井関農機(株)(冨安司郎社長・愛媛県松山市馬木町700)は11日午後、茨城県つくばみらい市の同社つくばみらい事業所で2026年度上期新商品発表会を開催した。フラッグシップコンバインJAPANシリーズ「HJ6135/7135」2型式(プレ発表)をはじめ、直進アシスト仕様コンバイン「FM468Z/475Z/575Z」3型式、2条・3条刈コンバイン6型式など8品目18型式を発表した。また、欧州の景観整備市場で高い評価を得ている乗用モーア「SXG216」を来年4月から国内に投入することなどを明らかにした。これには来賓として農林水産省大臣官房審議官の西経子氏、JA全農耕種総合対策部技術専任部長の栄長悟氏、(株)NTTe―Drone Technologyの滝澤正宏社長が出席、挨拶した。なお、今回初めて農林水産省の若手官僚20数名も出席した。
発表会には、冨安社長はじめ、小田切元代表取締役専務、神野修一取締役常務執行役員、谷一哉取締役常務執行役員、粟野徳之常務執行役員、渡部勉常務執行役員開発製造本部長、石本徳秋執行役員営業本部長、木全良彰執行役員海外営業本部長、勝野志郎執行役員、川合豊彦顧問、綿谷弘勝顧問らが出席した。
冒頭あいさつした冨安社長は、長期ビジョンである「『食と農と大地』のソリューションカンパニー」を紹介したあと、100年の歴史の中で「技術力を強みに農業の機械化・近代化にソリューションを提供してきた」とし、田植機や世界初の自脱コンバインなど、日本農機のスタンダードを創り上げ、農業の生産性向上に貢献してきたと強調。水稲作での投下労働時間のグラフを示しながら、「豊かな農村の実現、日本の工業化にも貢献してきたと自負している」と述べ、これからも豊かな未来のために、「社会課題やニーズに対してソリューションを提供する」と決意を述べた。

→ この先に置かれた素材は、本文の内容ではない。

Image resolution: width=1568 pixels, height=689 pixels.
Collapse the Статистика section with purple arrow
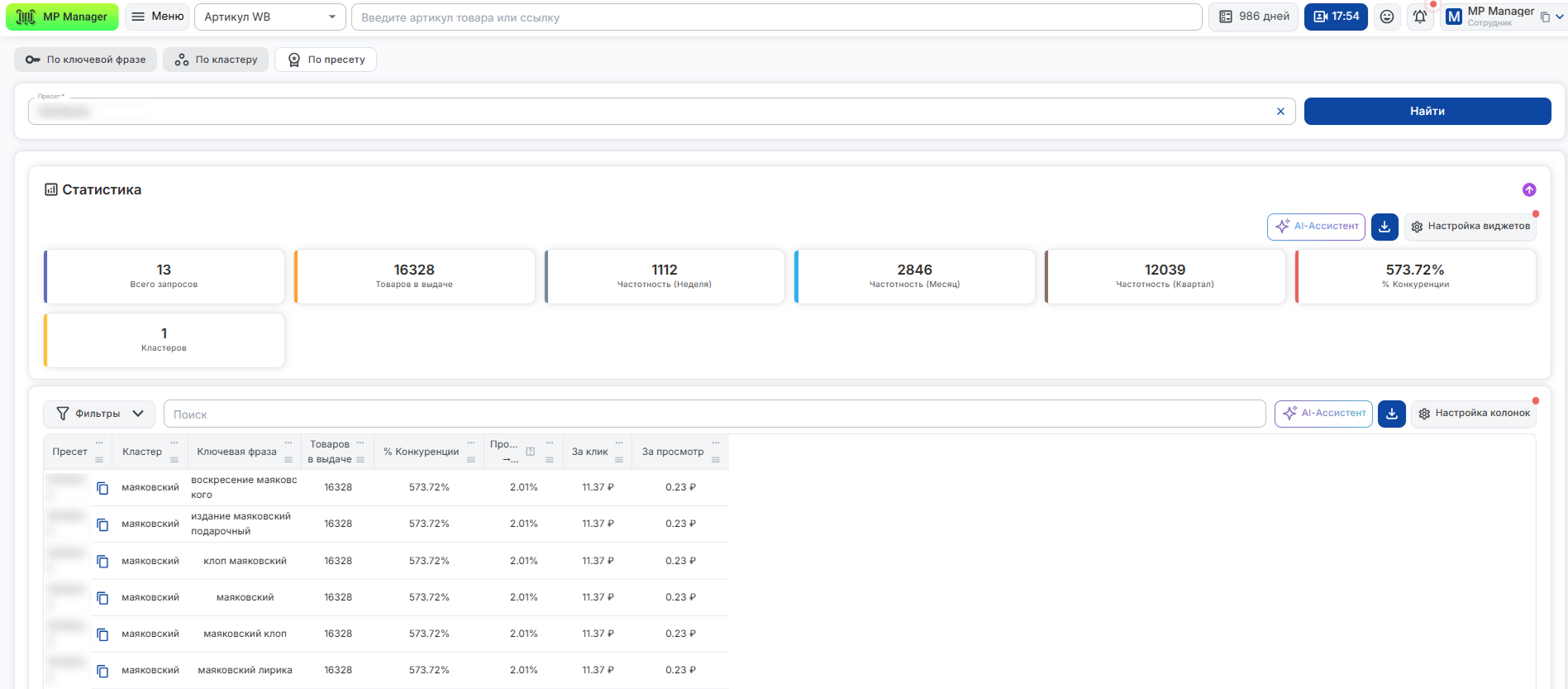pyautogui.click(x=1529, y=190)
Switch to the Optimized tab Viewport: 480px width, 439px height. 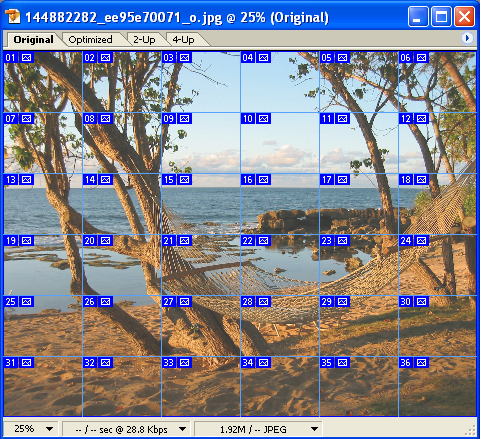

そのうえで、今回の発表テーマとして(1)農業の生産性向上(2)国内草刈り市場への取り組みの2点をあげ、(1)では、同社が成長市場と位置づける「大型・先端・環境・畑作」のうち、大規模向け新商品として「大型コンバインJAPANシリーズ」(プレ発表)、直進アシスト仕様を追加した中型コンバイン「FMシリーズ」を紹介。
また、JA全農と共同で実証に取り組み、その中で確立した「マップデータ活用による農薬可変散布」と、田植機を活用した可変施肥の取り組みおよび最近話題になっている「再生二期作」の取り組みについては、栄長部長と三輪田克志系統推進部長が説明した。
(2)では、欧州景観整備市場向け乗用モーア(草刈機)の国内展開第2弾としてSXG216を投入することを明らかにした(挨拶要旨は別掲)。
続いて、西審議官、栄長部長、滝澤社長が挨拶。西審議官は、「社長のプレゼンテーションを拝聴いたしまして、その創業の精神『農業農家を過酷な労働から解放したい』に非常に感銘を受けました。現在の日本のこの人口減少社会、そして昨今の例えば高温化、降雨などの非常に過酷な営農環境を考えますと、この創業の精神が令和の時代になりまして、またよみがえってきたんだなというのを非常に深く感じました」と述べ、謝意を表した。
このあと、事業所の構内に場所を移し、新商品のデモンストレーションを披露した。
最後に、石本営業本部長が挨拶に立ち、「私どもを今まで支えていただきましたお客様に感謝するとともに、食と農と大地のソリューションカンパニーといたしまして、そして農家の皆様のエッセンシャルパートナーとして豊かな社会の実現を邁進してまいります」とお礼を述べ、発表会は終了した。